Most organizations do a penetration test once a year. They hire a firm, wait for the report, fix the critical findings, and then go back to business as usual for another twelve months. During that time, the codebase changes hundreds or thousands of times.
Every code change is a potential new vulnerability. Every new feature is a new attack surface. Every dependency update might introduce a known CVE. The annual pentest catches none of this. It is a snapshot of security on a single day, and it goes stale almost immediately.
Continuous security testing flips this model. Instead of one big assessment per year, you run smaller, targeted tests every time something changes. A new API endpoint gets deployed. Test it. A new cloud resource gets provisioned. Audit it. A dependency gets updated. Check it for known vulnerabilities.
The objection we hear most often is cost. A continuous pentest sounds expensive. And with human-only teams, it is. That is exactly where AI agents change the economics. At roughly $18 per hour of operation, running continuous automated assessments becomes cheaper than the annual engagement it replaces.

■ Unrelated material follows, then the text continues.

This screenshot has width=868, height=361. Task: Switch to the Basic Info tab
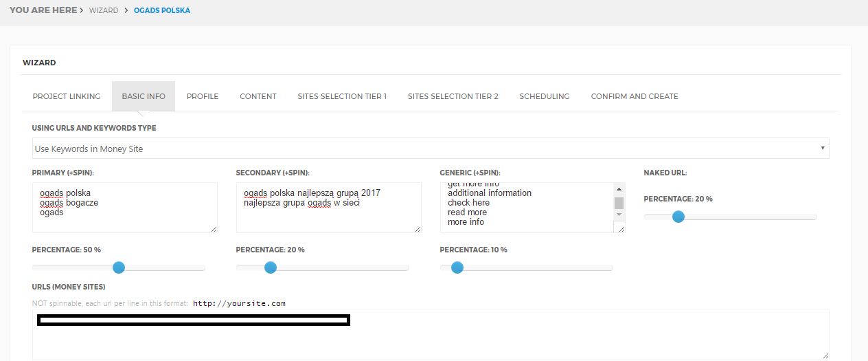144,96
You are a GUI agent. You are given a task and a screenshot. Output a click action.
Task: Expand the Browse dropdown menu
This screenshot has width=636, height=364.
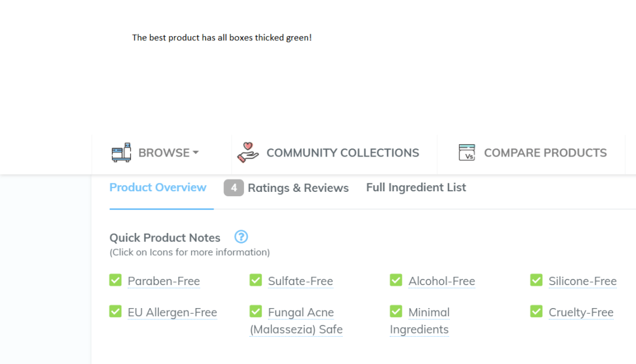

The second objection is noise. If you test continuously, will you drown in findings. This is where automated triage matters. Luci does not just find issues. It validates them. It checks if they are actually exploitable. It calculates severity based on real impact, not theoretical risk. You get fewer, higher quality findings instead of a 200 page report full of informational items.
The shift from annual to continuous testing is not just a technology change. It is a mindset change. Security stops being a yearly checkbox and becomes part of your development process. The organizations that make this shift find fewer critical vulnerabilities in production because they catch them earlier.